Oksana Dobrovolskaja

Personal information
- Born: 6 February 1996 (age 30) Vilnius, Lithuania

Sport
- Sport: Para-athletics
- Disability: Retinitis pigmentosa
- Disability class: F11
- Event: discus throw
- Coached by: Terese Nekrošaitė (previously Jonas Burakovas)

Achievements and titles
- Personal best: Discus F11: 38.87 m (2026)

Medal record
Women's para-athletics
Representing Lithuania
World Championships
| Bronze medal – third place | 2025 New Delhi | Discus throw F11 |

= Oksana Dobrovolskaja =

Lithuania para athlete (born 1996)

Oksana Dobrovolskaja (born 6 February 1996) is a visually impaired Lithuanian para-athlete specializing in discus throw. She represented Lithuania at the 2020 and 2024 Summer Paralympics.

==Career==
Dobrovolskaja initially tried swimming and blind table tennis before focusing on para-athletics in 2018, when coach Jonas Burakovas suggested she train in discus throw. She made her international debut at the 2019 Grand Prix stage in Paris and finished fourth in the discus throw F11 at the 2021 European Para Athletics Championships. Dobrovolskaja represented Lithuania at the 2020 Summer Paralympics and finished in eighth place in the discus throw F11 event. At the 2020 Summer Paralympics, she recorded a distance of 29.50 m. She was named the Lithuanian Sportswoman of the Year for Paralympic sports in 2021, 2024, and 2025. She again represented Lithuania at the 2024 Summer Paralympics and finished in fifth place in the discus throw F11 event with a throw of 34.49 m.
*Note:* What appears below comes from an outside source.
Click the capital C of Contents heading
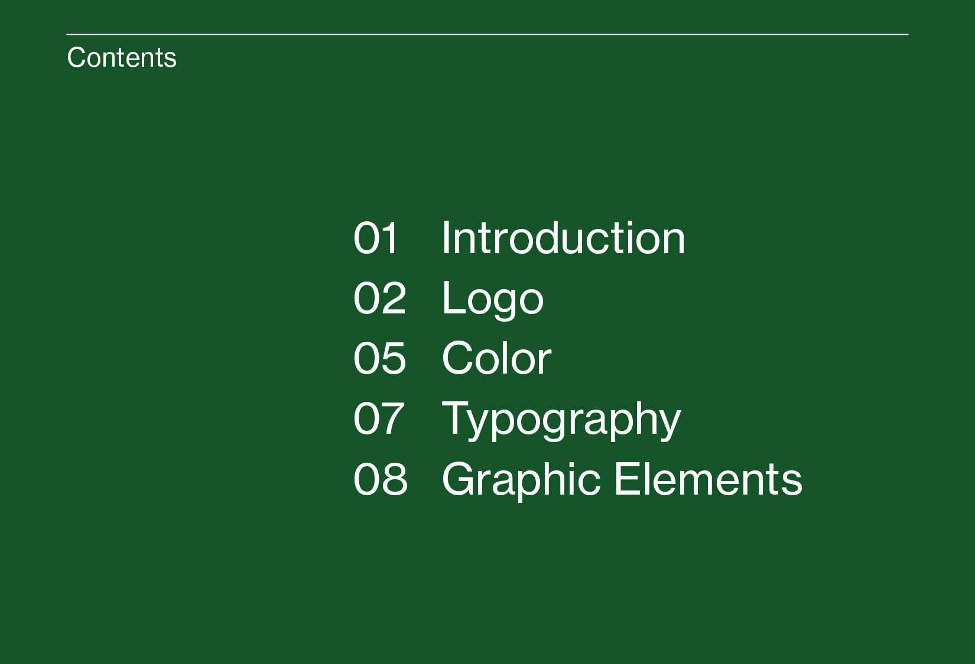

Following the 2024 Summer Paralympics, she visited 15 schools for children with disabilities in sports activities. She was subsequently awarded the Young Athlete Role Model award by the Lithuanian National Olympic Committee. She received competition support through the IPC's Sport for Mobility programme to attend the 2025 World Championships. She competed at the 2025 World Para Athletics Championships and won a bronze medal in the discus throw F11 event. After winning bronze, Dobrovolskaja reflected: "It turned out to be an interesting chronology: in my first World Championship I took fifth place, in the second fourth place, and in this third championship I won bronze, finally earning a long-awaited medal."

==Personal life==
Dobrovolskaja was diagnosed with retinitis pigmentosa. She initially studied at Vilnius Lazdynai School before transferring to the Lithuanian Education Center for the Blind and Visually Impaired in the tenth grade due to progressive vision loss. She later earned a bachelor's degree in law and finance from Vytautas Magnus University.